● WORK TO BE COMPLETED
Write the next part of the scenario about intelligence units tracing a suspect foreign wire transfer to four US bank accounts, starting right after its final sentence.

● ARTICLE
• • • •
Let's say that a large wire transfer is made from a bank in Saudia Arabia to four separate banks in the US.  The US banks are in San Francisco, New York, Miami and Washington, DC.  The foreign bank is being surveilled electronically and it is that surveillance which captures the transaction.  At this point the intelligence unit knows only that a foreign bank it considers suspect has made a wire transfer of a sufficiently large sum of money to domestic financial institutions.  They don't know who made the transfer and they don't know who owns the US accounts where the monies were deposited.

They go and get a warrant to compel the bank to disclose information on the account holders.  This may be very basic information - for our purposes, let's say that it's the name and address listed for each of the four accounts and that each recipient is a different person with a different name and address.  The intelligence unit then sends the names and addresses gleaned from the warrant to another intelligence unit who maintains a central terrorist screening database.  The individuals at the terrorist screening database who receive the request to run the names are not told why they are running the names.  They are only to report whether or not the names (normalized to allow for common misspellings and differences in linguistics) occur in their database.  In essence, they are returning a "true" or "false" answer to the original intelligence unit - "true" if the name occurs, "false" if it doesn't.  For the sake of this scenario, the results of all four names are "false".
• • • •
● DATA EXCERPT
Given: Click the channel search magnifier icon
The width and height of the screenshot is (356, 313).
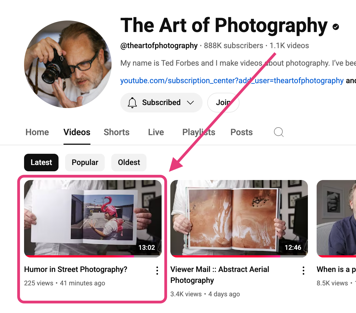Looking at the screenshot, I should [x=279, y=132].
• • • •
● RESPONSE TO THIS EXERCISE
But it doesn't end there.

The original intelligence unit has reason to believe that the foreign bank has initiated transactions that are suspect in nature in the past and that the current transactions are so sizeable that they necessitate additional investigation.  Having the names and addresses of the US account holders, they use a visualization application to perform link analysis.  Link analysis is exactly that - it is a visual software toolset that depicts relationships between persons, known and unknown.  Stepping away from our scenario, here's a sample screenshot of such a link analysis tool:

(You can link to a larger picture here)

Note the different representations and icons for persons and links.  This is a powerful investigative and analytical tool for enforcement and intelligence analysts.  It allows them to "see" a network of persons, companies, countries, accounts, etc.

Now back to the scenario.  Right now, the links in the software are between the four individuals, their domestic financial institutions, and the original foreign bank.  In short, it's a pretty elaborate depiction of the wire transfer without any specific information as to nature of the recipients.  On its own, it doesn't give the analyst much information that wasn't already known.

Enter, then, what I will refer to as the information repositories.  Let's say that I wanted to take the name and address of one of the US funds recipients and determine who their "known associates" are.  Let's say further that there is a company out there that specializes in collecting information about people.  Some of that information is public, some of it isn't.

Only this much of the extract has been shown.